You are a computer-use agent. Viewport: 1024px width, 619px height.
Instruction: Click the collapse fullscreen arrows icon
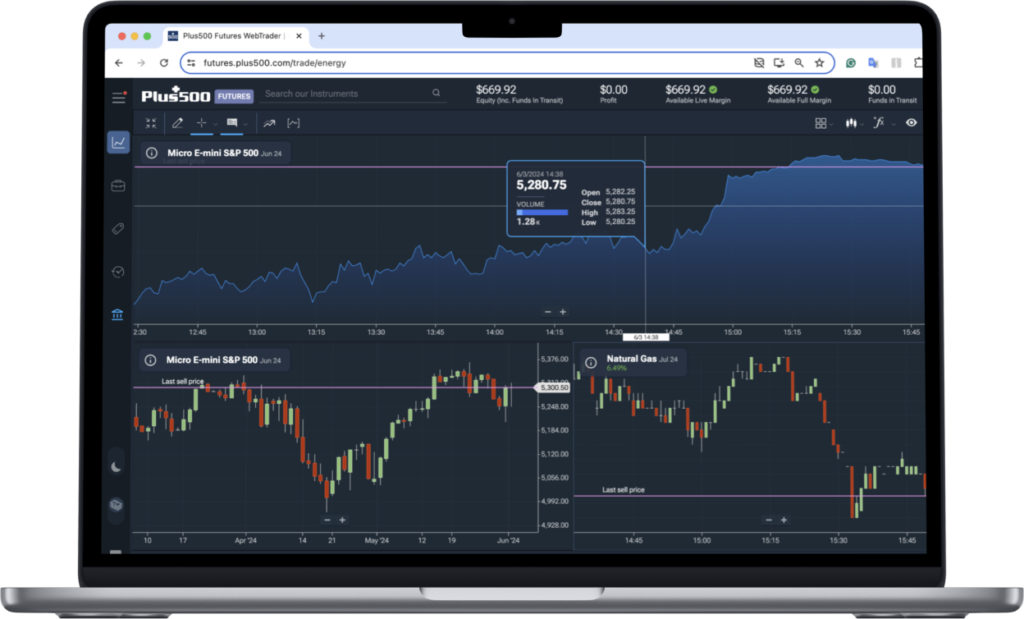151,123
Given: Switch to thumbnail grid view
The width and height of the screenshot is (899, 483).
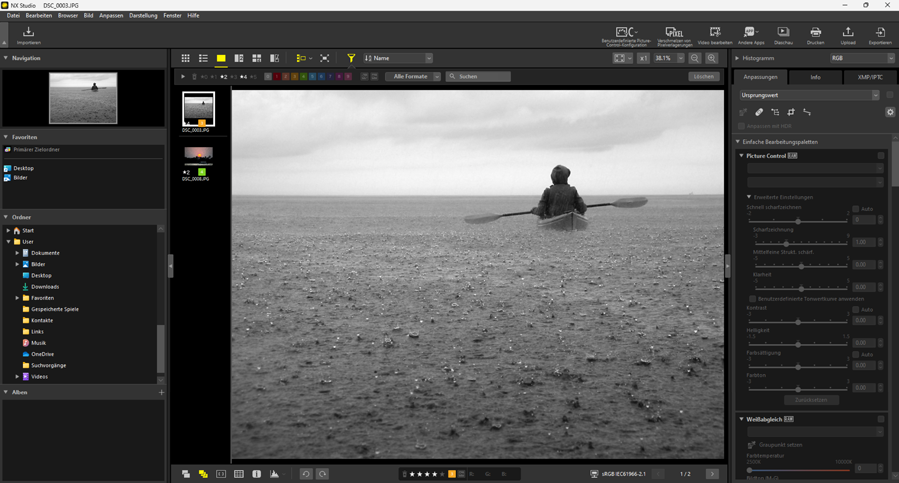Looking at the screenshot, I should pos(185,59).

--

• [Task instructions] The entries are to be written out again exactly, without their pictures.

• [Your response]
You are a computer-use agent. Viewport: 1024px width, 619px height.
Instruction: Click the collapse fullscreen arrows icon
151,123
Given: Switch to thumbnail grid view
The width and height of the screenshot is (899, 483).
Looking at the screenshot, I should pos(185,59).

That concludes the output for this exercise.